Evaluating the Semantic Profiling Abilities of LLMs for Natural Language Utterances in Data Visualization
Hannah K. Bako, Arshnoor Bhutani, Xinyi Liu, Kwesi A. Cobbina, Zhicheng Liu
TL;DR
The study tackles the challenge of semantically profiling natural-language utterances for data visualization by evaluating four public LLMs on a 500-utterance corpus. It systematically measures three facets: uncertainty handling, relevant data context (attributes and transformations), and visualization-task inference. Findings reveal that while LLMs reliably extract data context and transformations in many cases, they are highly sensitive to utterance uncertainty and struggle to correctly infer visualization tasks, with substantial disagreement relative to human annotations. These insights point to targeted research directions for integrating LLMs into NLIs for visualization, emphasizing improved prompt design, robust code generation, and interactive clarification to better align with human intent.
Abstract
Automatically generating data visualizations in response to human utterances on datasets necessitates a deep semantic understanding of the data utterance, including implicit and explicit references to data attributes, visualization tasks, and necessary data preparation steps.
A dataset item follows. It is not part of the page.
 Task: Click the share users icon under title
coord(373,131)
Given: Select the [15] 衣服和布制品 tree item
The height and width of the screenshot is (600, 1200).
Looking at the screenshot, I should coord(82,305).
Natural Language Interfaces (NLIs) for data visualization have explored ways to infer such information, yet challenges persist due to inherent uncertainty in human speech. Recent advances in Large Language Models (LLMs) provide an avenue to address these challenges, but their ability to extract the relevant semantic information remains unexplored. In this study, we evaluate four publicly available LLMs (GPT-4, Gemini-Pro, Llama3, and Mixtral), investigating their ability to comprehend utterances even in the presence of uncertainty and identify the relevant data context and visual tasks. Our findings reveal that LLMs are sensitive to uncertainties in utterances. Despite this sensitivity, they are able to extract the relevant data context. However, LLMs struggle with inferring visualization tasks. Based on these results, we highlight future research directions on using LLMs for visualization generation.